The movies are about story-telling. And if you have an interest in early film, there is something about the life story of an actor or director that makes for rewarding reading—especially if the story is well told or groundbreaking in some way.
Looking over the many books about the movies released in 2013, it's striking how many of the best of them—or at least the most compelling and interesting works—are biographies, memoirs, or the hybrid biographical-career study.
Recommended among biographies and biographical studies are John Gilbert: The Last of the Silent Film Stars, by Eve Golden (University Press of Kentucky), Chaplin's Vintage Year: The History of the Mutual-Chaplin Specials, by Michael J. Hayde (BearManor Media), and Room 1219: The Life of Fatty Arbuckle, the Mysterious Death of Virginia Rappe, and the Scandal That Changed Hollywood, by Greg Merritt (Chicago Review Press). Each are good reads.
Also worthwhile are Allan Dwan and the Rise and Decline of the Hollywood Studios, by Frederic Lombardi (McFarland), Buster Keaton's Silent Shorts: 1920-1923, by James L. Neibaur and Terri Niemi (Scarecrow Press), and For Art's Sake: The Biography & Filmography of Ben Turpin, by Steve Rydzewski (BearManor Media).
Two other individuals—each of whose careers started in the silent era and lasted well into the sound era, were also the subject of two new books apiece. They are Gloria Swanson, the subject of Gloria Swanson: The Ultimate Star, by Stephen Michael Shearer (St. Martins) and Gloria Swanson: Ready for Her Close-Up, by Tricia Welsch (University Press of Mississippi) and William Wyler, the subject of William Wyler: The Life and Films of Hollywood's Most Celebrated Director, by Gabriel Miller (University Press of Kentucky) and A Wonderful Heart: The Films of William Wyler, by Neil Sinyard (McFarland).
There are also some excellent thematic titles.
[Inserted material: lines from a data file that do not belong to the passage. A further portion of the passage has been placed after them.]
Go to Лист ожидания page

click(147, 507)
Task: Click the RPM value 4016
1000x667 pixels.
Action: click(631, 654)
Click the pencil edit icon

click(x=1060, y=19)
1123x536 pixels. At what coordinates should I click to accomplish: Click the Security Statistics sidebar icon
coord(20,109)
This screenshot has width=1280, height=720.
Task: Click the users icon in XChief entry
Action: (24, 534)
They include Still: American Silent Motion Picture Photography, by David S. Shields (University of Chicago Press), Sirens & Sinners: A Visual History of Weimar Film 1918-1933, by Hans Helmut Prinzler (Thames & Hudson), Making Personas: Transnational Film Stardom in Modern Japan, by Hideaki Fujiki (Harvard University Asia Center), and Go West, Young Women!: The Rise of Early Hollywood, by Hilary Hallett (University of California Press).
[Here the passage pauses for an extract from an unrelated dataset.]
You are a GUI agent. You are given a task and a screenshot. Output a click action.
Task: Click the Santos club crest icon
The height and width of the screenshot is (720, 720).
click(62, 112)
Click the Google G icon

Also interesting are Extras of Early Hollywood: A History of the Crowd, 1913-1945, by Kerry Segrave (McFarland), Hollywood Before Glamour: Fashion in American Silent Film, by Michelle Finamore (Palgrave Macmillan), and George Hurrell's Hollywood: Glamour Portraits 1925-1992, by Mark A. Vieira (Running Press).
Thomas Gladysz is an arts journalist, early film enthusiast, and the founding director of the Louise Brooks Society, an online archive and international fan club devoted to the film star. Gladysz has curated exhibits, contributed to books, appeared on television, and introduced the actress's films around the world.